Bereich A: Diagnostik- und Prädiktorstudien (Leiter: Hermann Faller)
Forschung zur Krankheitsbewältigung befasst sich mit dem Umgang des Patienten mit krankheitsabhängigen Belastungen und Einschränkungen. Sie untersucht die individuellen und sozialen Ressourcen und Defizite der Betroffenen (einschließlich der sozialen Unterstützung) und analysiert die Strategien, die diese zur Anpassung an die Erkrankung und ihre Folgen entwickeln. Zur verbesserten individuellen Diagnostik und Behandlung ist die systematische Erfassung von Ressourcen und Defiziten der Rehabilitanden von zentraler Bedeutung. Dies ist Schwerpunkt des Projektbereichs "Diagnostik und Prädiktorstudien".

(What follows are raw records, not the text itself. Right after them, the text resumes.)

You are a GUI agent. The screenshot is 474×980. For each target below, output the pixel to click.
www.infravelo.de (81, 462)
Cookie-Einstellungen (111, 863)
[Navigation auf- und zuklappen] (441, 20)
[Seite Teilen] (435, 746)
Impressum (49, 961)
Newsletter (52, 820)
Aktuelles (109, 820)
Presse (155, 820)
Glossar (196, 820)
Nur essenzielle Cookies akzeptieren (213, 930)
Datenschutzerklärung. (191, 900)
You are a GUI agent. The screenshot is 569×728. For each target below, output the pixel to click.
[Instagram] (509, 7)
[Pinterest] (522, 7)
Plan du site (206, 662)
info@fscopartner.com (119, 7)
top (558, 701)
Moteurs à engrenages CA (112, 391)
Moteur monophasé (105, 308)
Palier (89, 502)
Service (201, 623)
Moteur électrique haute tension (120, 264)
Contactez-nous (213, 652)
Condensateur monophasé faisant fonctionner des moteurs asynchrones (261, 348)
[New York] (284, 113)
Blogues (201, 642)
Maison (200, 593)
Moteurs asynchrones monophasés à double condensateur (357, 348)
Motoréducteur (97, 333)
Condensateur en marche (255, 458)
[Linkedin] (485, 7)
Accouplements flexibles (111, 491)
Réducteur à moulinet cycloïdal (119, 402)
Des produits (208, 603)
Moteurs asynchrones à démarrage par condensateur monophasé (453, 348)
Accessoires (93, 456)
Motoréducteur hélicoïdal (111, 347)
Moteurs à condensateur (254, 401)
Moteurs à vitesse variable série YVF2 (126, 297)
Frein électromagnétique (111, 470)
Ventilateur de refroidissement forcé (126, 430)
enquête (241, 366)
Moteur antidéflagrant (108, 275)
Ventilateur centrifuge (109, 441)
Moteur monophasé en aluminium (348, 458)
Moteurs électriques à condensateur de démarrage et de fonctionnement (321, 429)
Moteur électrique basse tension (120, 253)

Bereich B: Intervention und Evaluation (Leiter: Heiner Ellgring)
In den Verbund einbezogen sind darüber hinaus Aspekte des Themenbereichs "Evaluation von Therapieprogrammen". Die zu evaluierenden Interventionen haben das Ziel, die Bewältigungskompetenz des Rehabilitanden zu stärken; sie setzen an seinen motivationalen, kognitiven und behavioralen Ressourcen an und sind auf eine Verbesserung seines Wissens und Gesundheitsverhaltens gerichtet. Originäre Bereiche, die ein wichtiges Forschungs- und Entwicklungsfeld in der Rehabilitation darstellen, sind deshalb die Gesundheitsbildung und Patientenschulung. Hier geht es neben der Entwicklung angemessener Einstellungen des Rehabilitanden zur Rehabilitation und der Klärung und ggf. Veränderung dysfunktionaler Erwartungen an die Behandlung ganz wesentlich auch um die Vermittlung der erforderlichen Kompetenzen zur Bewältigung der Erkrankung und zur Durchführung notwendiger Selbstbehandlungsschritte. Weitere Aufgaben der Gesundheitsbildung wie die Veränderung von Risikofaktoren und die Vermittlung eines gesundheitsförderlichen Lebensstils sind hier ebenfalls einzubeziehen.
Die im Verbund enthaltenen Interventionsstudien evaluieren deshalb neu entwickelte bzw. adaptierte Schulungskonzepte bei ausgewählten rehabilitationsrelevanten Indikationen (chronischer Rückenschmerz, chronisch obstruktive Bronchitis, funktionelle Störungen, chronische Nierenerkrankungen). Eine Leitlinie hierbei war es, strukturierte Interventionsmaßnahmen bzw. -konzepte zu entwickeln, die nach Auslaufen des Förderschwerpunkts in den Routineeinsatz von Rehabilitationseinrichtungen übernommen werden können. Wichtigste Zielgröße ist dabei die Rückkehr zur Arbeit. Die geplanten Interventionsstudien realisieren ein kontrolliertes und, wo immer möglich und vertretbar, randomisiertes Design. Geschlechtsspezifische und gesundheitsökonomische Effekte werden überprüft.
Bereich C: Schnittstellenprobleme der rehabilitativen Versorgung (Leiter: Gerold Stucki)
In jüngster Zeit wird die Schnittstellenthematik als zentrales Problem der Rehabilitation diskutiert. Zur umfassenden Rehabilitationsplanung gehört die rationale Zugangssteuerung, um sicherzustellen, dass Reha-Maßnahmen gemäß der individuellen Bedürftigkeit ausgewählt werden. Hier ist u.a. an innovative Konzepte der Zuweisungssteuerung zu denken. Die genannten Abläufe können nur in enger Kooperation mit den Rentenversicherungsträgern untersucht und optimiert werden. In diesem Kontext sind andererseits auch Interventionen anzusiedeln, die die Stabilität von in der Rehabilitation erzielten Effekten - über die Zeit nach der intensiven Rehabilitation hinaus - in nachhaltiger Weise fördern. Hier sind vorbereitende Maßnahmen, die den (Wieder-) Einstieg in den beruflichen und sozialen Alltag nach der Rehabilitation erleichtern sollen, einzuordnen.